Retype, without pictures, the line holding "The image size is (800, 600)." and each line below it through the final line.

SUPPLIED MATERIAL Start Marker

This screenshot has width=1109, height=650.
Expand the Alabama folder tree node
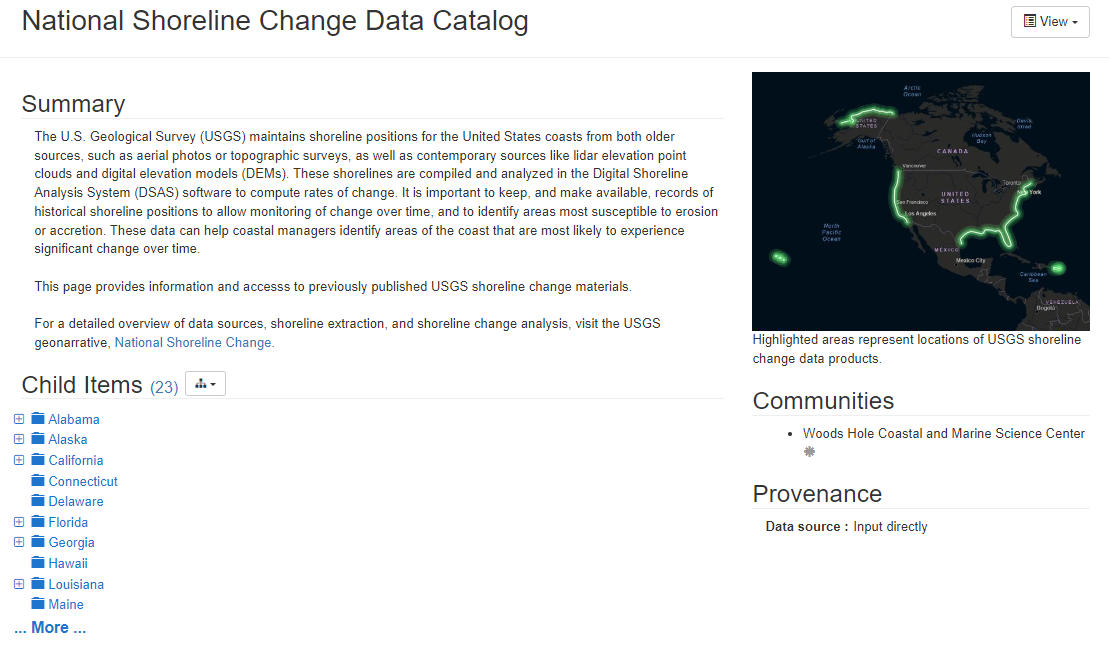click(19, 419)
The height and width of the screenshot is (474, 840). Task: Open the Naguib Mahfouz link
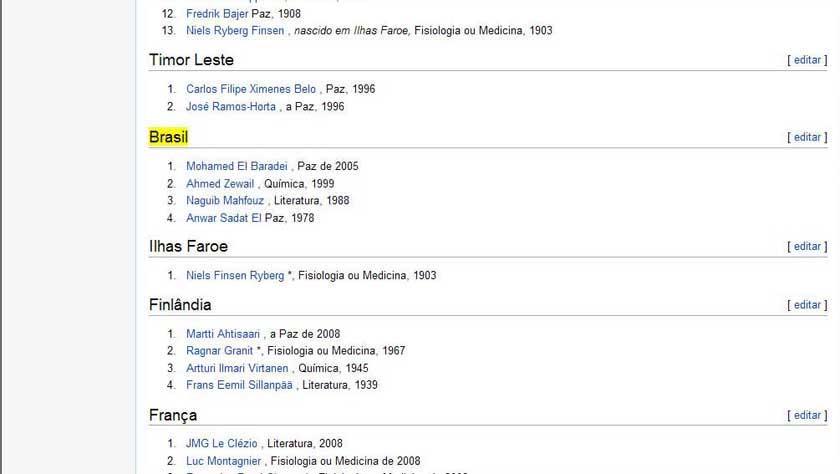(x=225, y=200)
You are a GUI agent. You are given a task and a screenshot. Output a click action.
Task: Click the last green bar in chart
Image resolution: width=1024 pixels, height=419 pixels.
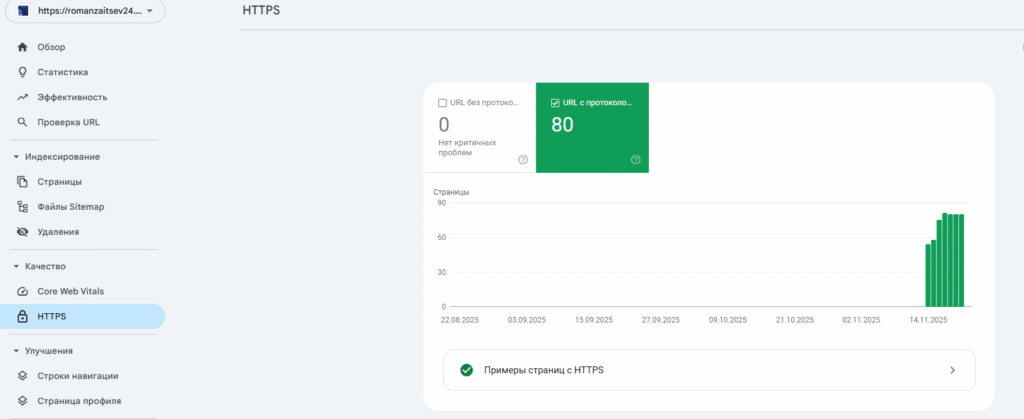[x=961, y=260]
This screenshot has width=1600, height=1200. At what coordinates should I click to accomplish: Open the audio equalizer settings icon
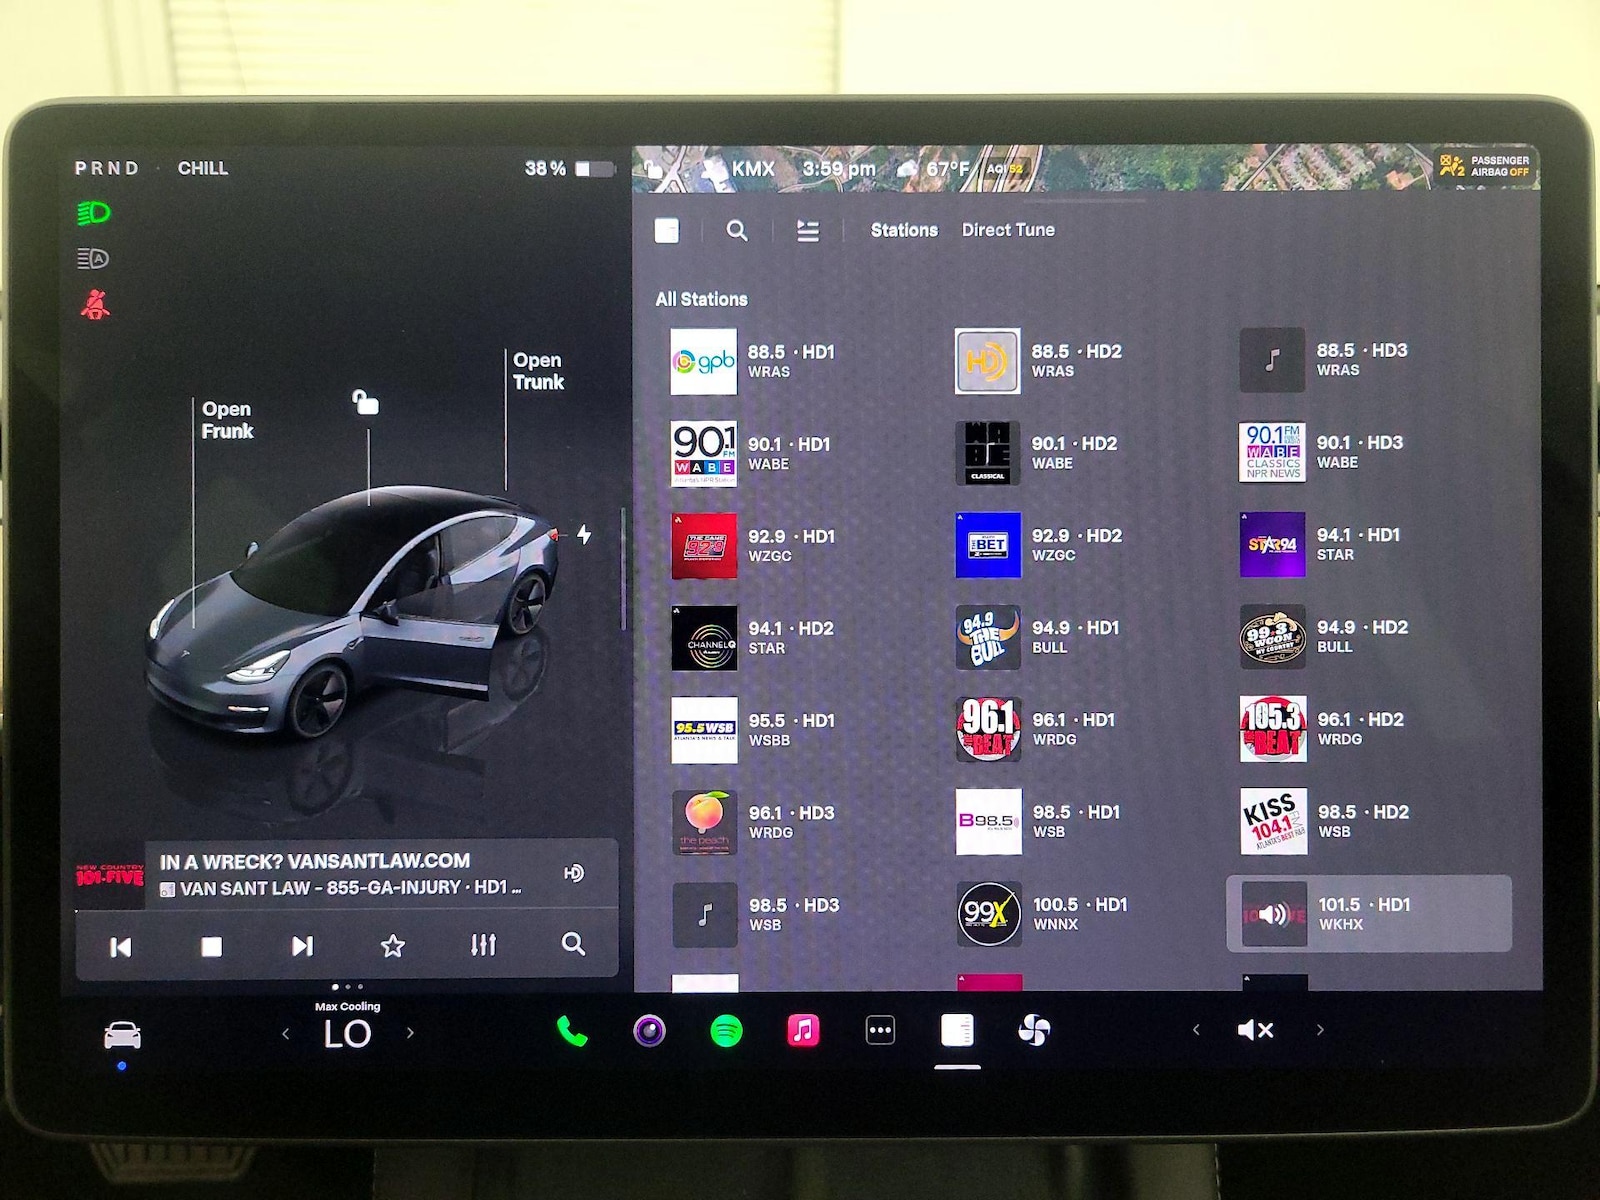(x=483, y=945)
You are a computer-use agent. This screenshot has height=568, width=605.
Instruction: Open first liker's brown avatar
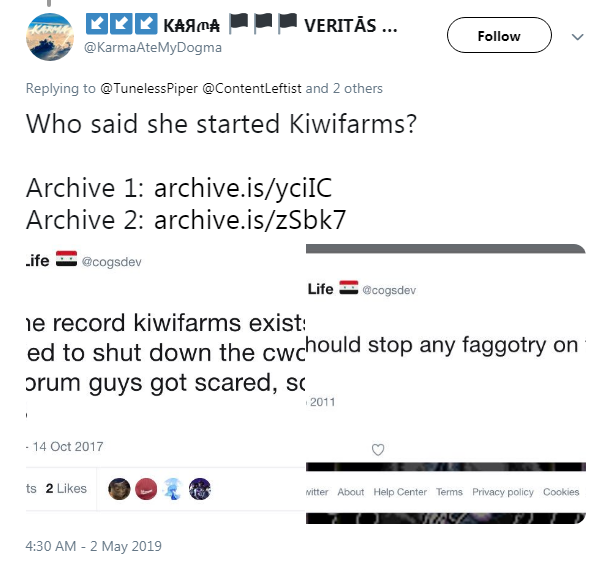tap(119, 489)
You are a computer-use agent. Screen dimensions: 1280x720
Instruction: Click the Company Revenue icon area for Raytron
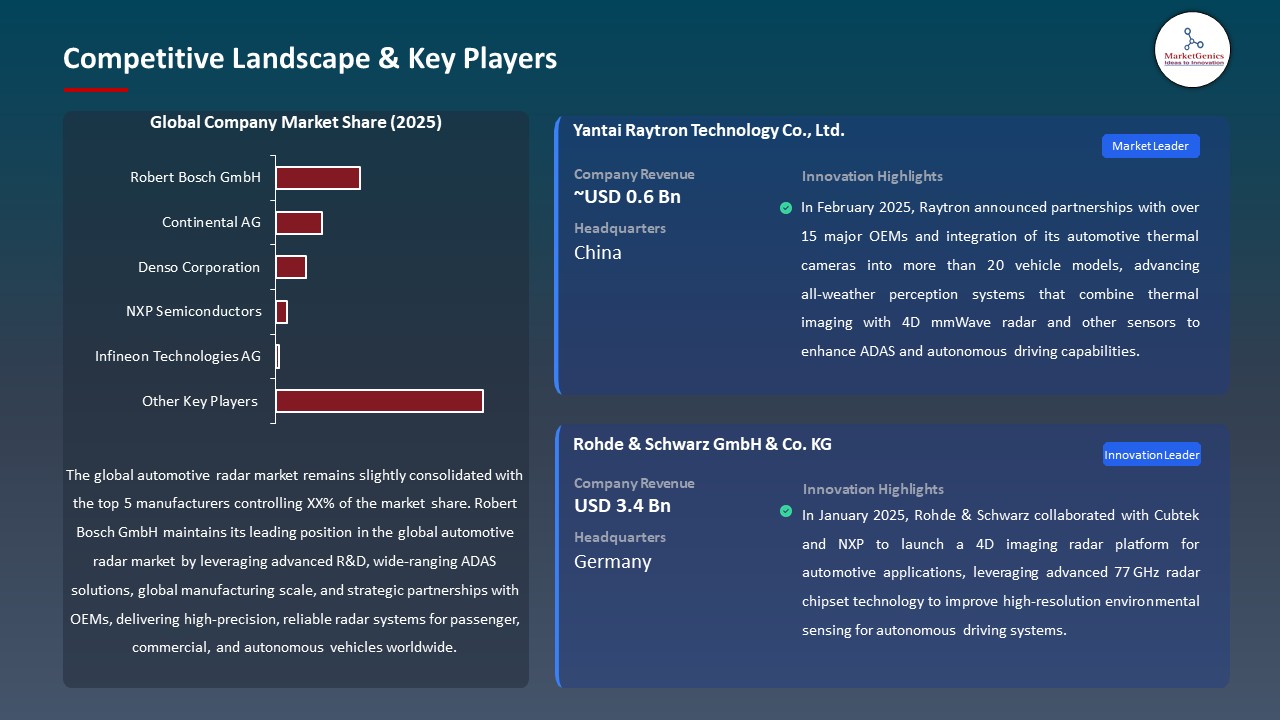pos(634,174)
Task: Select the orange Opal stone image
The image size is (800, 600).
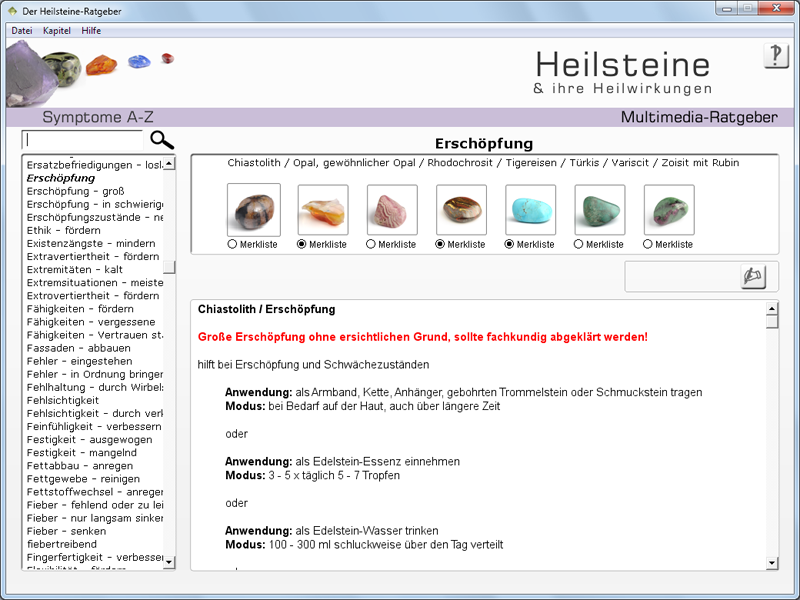Action: 323,210
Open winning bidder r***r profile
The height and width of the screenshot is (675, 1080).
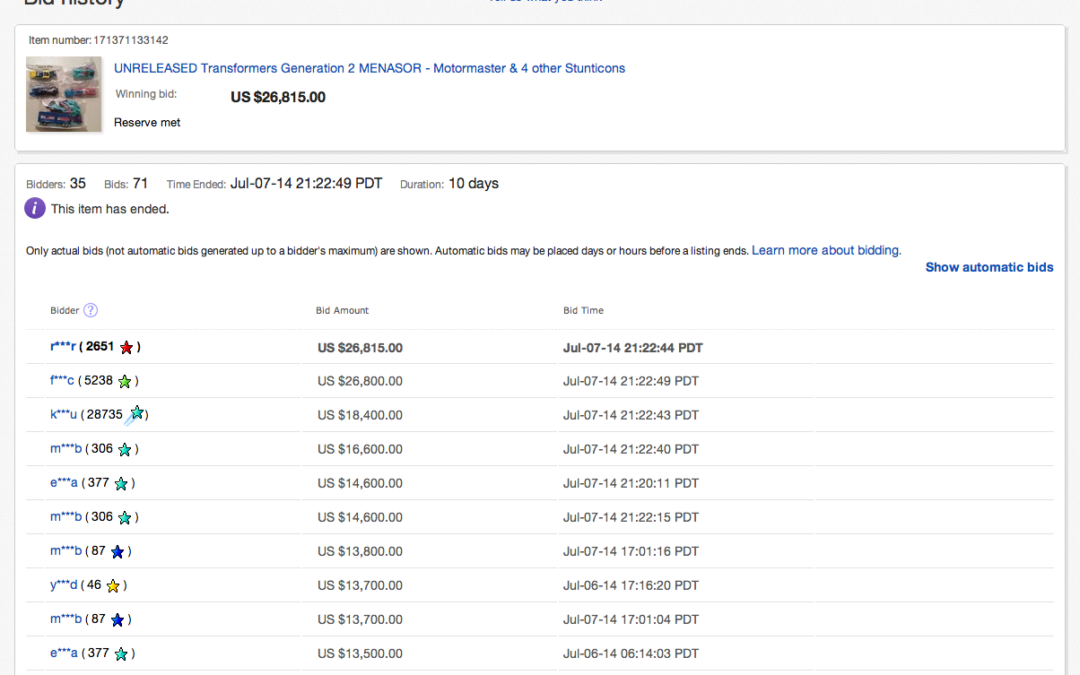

SUPPLIED MATERIAL End Marker

● SOLUTION
The image size is (800, 600).
Action: 323,210
Open winning bidder r***r profile
The height and width of the screenshot is (675, 1080).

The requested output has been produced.